Hilsa fish would benefit from more policy coordination between India and Bangladesh, suggested experts at the International Workshop on Biodiversity organised by IUCN. As a healthy trans-boundary ecosystem provides great value to both countries, a scientific assessment of biodiversity status, threats and needs is essential, they added.

Trans-boundary biodiversity, opportunities for collaboration

The day long workshop titled ‘International Workshop on Trans-boundary Biodiversity: Joint Research Dissemination and Policy Dialogue’ was held on 21 March 2012 in Savar, Bangladesh, as part of the research and dialogue process initiated by IUCN through its project Ecosystems for Life: A Bangladesh-India Initiative (E4L). Attended by about 25 participants, the workshop provided an opportunity for the joint research team comprising scientists from Bangladesh and India to present their findings on Hilsa (Tenualosa ilisha) and their identification of policy options for the conservation of the species.

While Hilsa was the focus for the first phase of research within the Initiative’s Biodiversity theme, the workshop also discussed the broader subject of transboundary biodiversity conservation in the Bangladesh-India sub-region. Participants from both countries included government and non-government experts, researchers, journalists and private sector representatives.

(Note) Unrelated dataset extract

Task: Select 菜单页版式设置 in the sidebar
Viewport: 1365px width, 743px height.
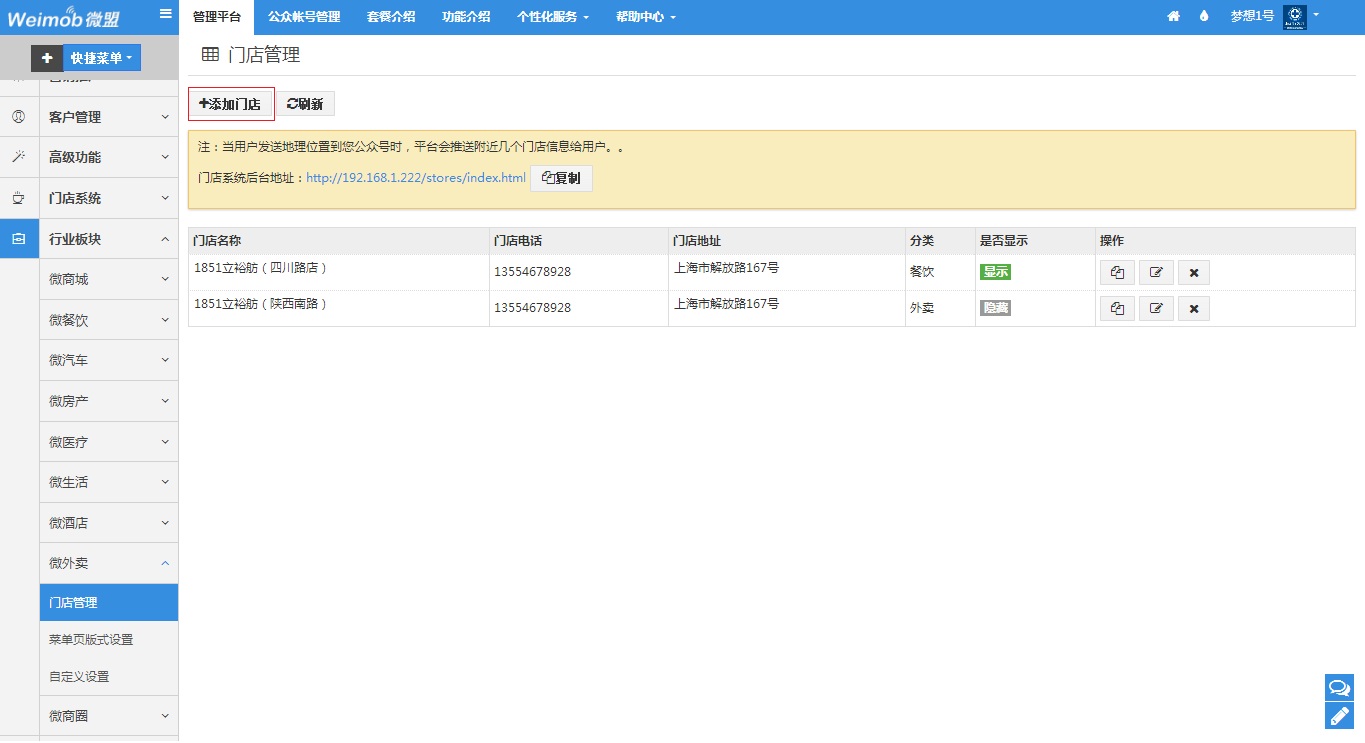Action: 91,640
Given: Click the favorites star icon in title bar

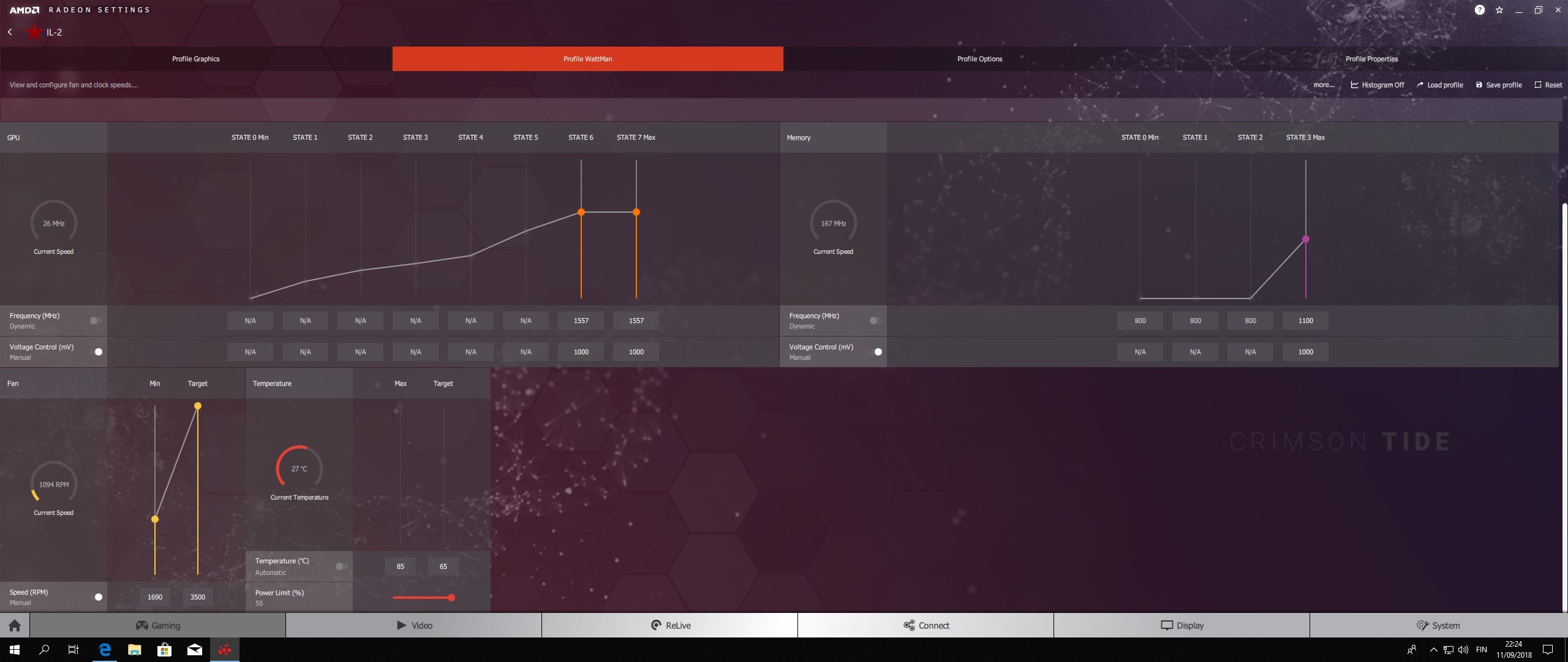Looking at the screenshot, I should tap(1499, 10).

With regards to Hilsa, the research team observed that the population is under strong pressure from fisheries. It is proposed that the species would benefit from more coordination between Bangladesh and Indian policy development and implementation on conservation strategies. A particular problem that requires urgent attention is the (illegal) use of extremely small mesh nets and the catch of juvenile Hilsa (“jatka”). The workshop also emphasized the need to involve fishing communities from both sides.

On the wider aspects of transboundary biodiversity conservation, it was proposed that attention should not only go to vulnerable species (e.g. river dolphins (Platanista gangetica) and crocodiles (gharial, Gavialis gangeticus)), but also to the overall ecosystem health. It was suggested to concentrate on topics like the environmental flows (e-flows) that the rivers and associated wetlands need, and pollution and habitat loss, two significant threats to biodiversity. It would also be important to show policymakers the enormous value of a healthy ecosystem.

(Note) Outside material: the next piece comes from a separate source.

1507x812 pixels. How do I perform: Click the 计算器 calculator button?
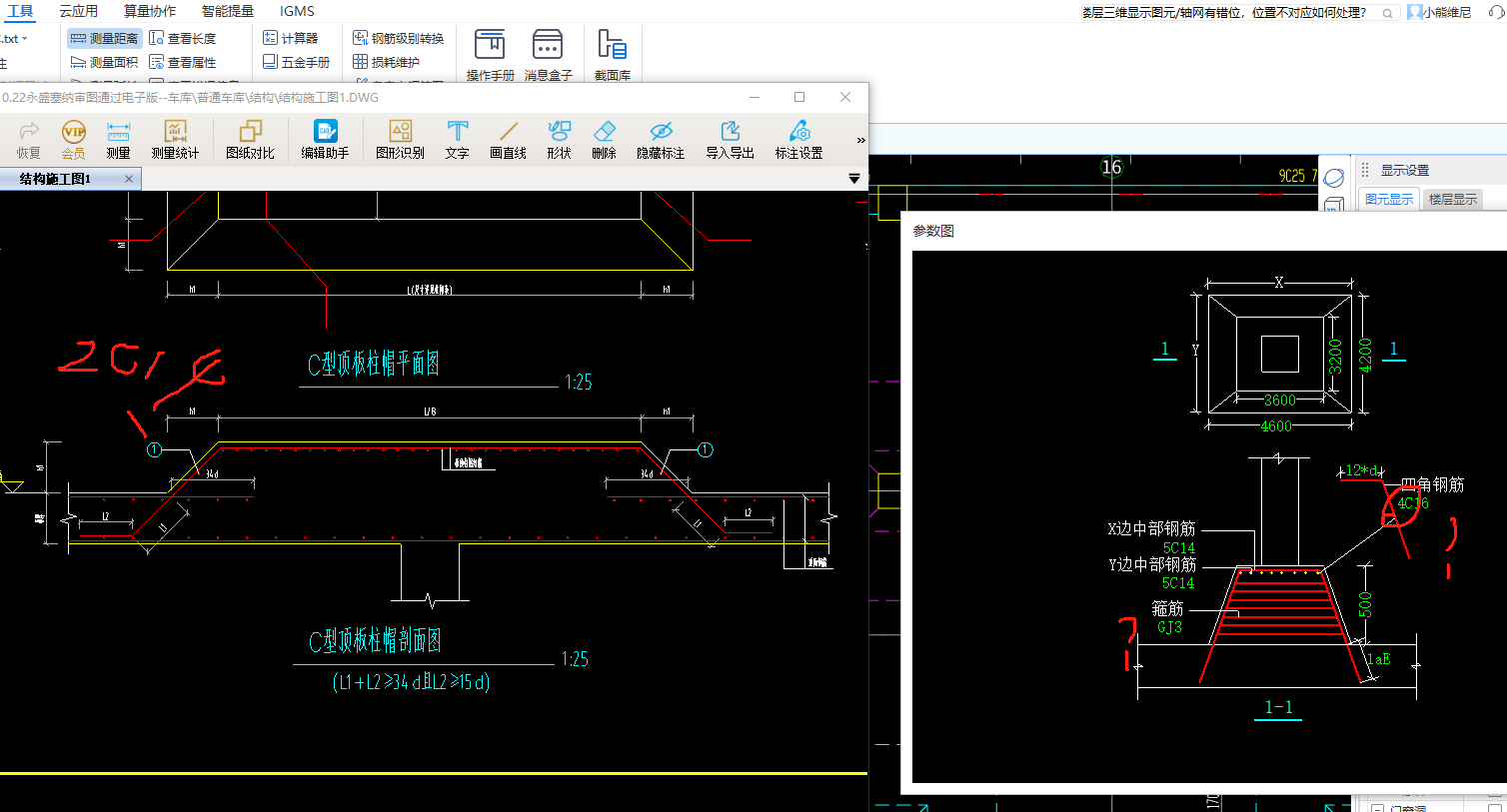tap(291, 38)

Ecosystems for Life is using its neutral and facilitating role to bring together stakeholders and to enable collaborative research and dialogue for policy development on trans-boundary water regimes in the Ganges-Brahmaputra-Meghna region. The project focuses on five thematic areas - food security, water and poverty, climate change, environmental security, inland navigation and biodiversity conservation.  Research was undertaken for each thematic area by Joint Research Teams (JRT) consisting of Bangladeshi and Indian researchers.